Pack attack - The American sports and political nation is filled with point guard pundits who lead counterassaults against public persons who say stupid things, which is a First Amendment right. I live on the edge like crust on a pizza, and my position has always been, “I stand behind nothing I write but stand in front." I refuse to turn tail and run, because that’s when the ankle-nippers who wouldn’t know a joke from a slingshot give chase. I will say that if I write something I think is funny and a specific person is offended, I will apologize, but I’m not going to confession to ask for absolution.

Undertrained and overfed - I always admired in-season high school and college wrestlers who dropped down a couple weight classes to fighting weight and stayed there all season. These were lean and mean-looking, on-the-edge guys, strong guys who were not to be trifled with. The rules today have kids certifying at a weight before the competition season, and after that they can’t go lower. But staying on weight for a teenager with no observable body fat is tough, so don’t ask him at Thanksgiving, “You like mashed or scalloped potatoes or how about some oyster stuffing and what time does the gravy boat sail?"

Smart mouth - One thing an athlete doesn’t get to do is wear a school uniform on game day but otherwise walk around school with a smart mouth disrespecting adults or other students. I don’t like most academic eligibility rules for athletes if the athlete is sincerely trying to do his or her best in the classroom, but snap at a staff member on second offense - just take off the uniform.

Snippets - The Eastern Shore lacrosse girls are in Florida this weekend for a tournament, and next weekend many Delaware Shore field hockey girls will be at the International Polo Club in Palm Beach for the National Hockey Festival. How about 196 teams Under-16 and Under-19 competing in 28 pools? I know Cape Crusaders commissioner of basketball Tom Pederson just read “International Polo Club” and is picking himself up off the floor.

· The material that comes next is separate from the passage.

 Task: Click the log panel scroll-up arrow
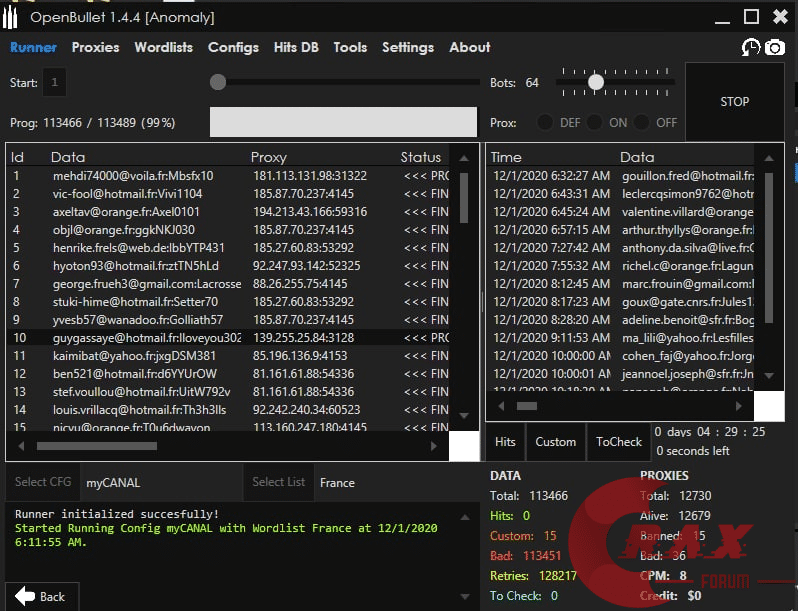[x=473, y=510]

How about Alex Rodriguez calling the hearings on his forthcoming suspension a sham and a kangaroo court? And the funny thing about it is, he is right. There is little burden of proof in baseball versus A-Rod, and George Zimmerman, that armed muffin man with the congealed weapon (old cream doughnut),  received more due process than Alex.

Cutting kids from school sports teams seems heartless, but keeping too many is pointless. Grand Mom Rose: “Try joining a choir when you can’t sing or the math team when you can’t add or the chefs club when you can’t cook and see how quickly you are dropped like a hot plate at a homeless shelter.” “Not funny, Grand Mom.” “Sure, if you say so.” Go on now, git!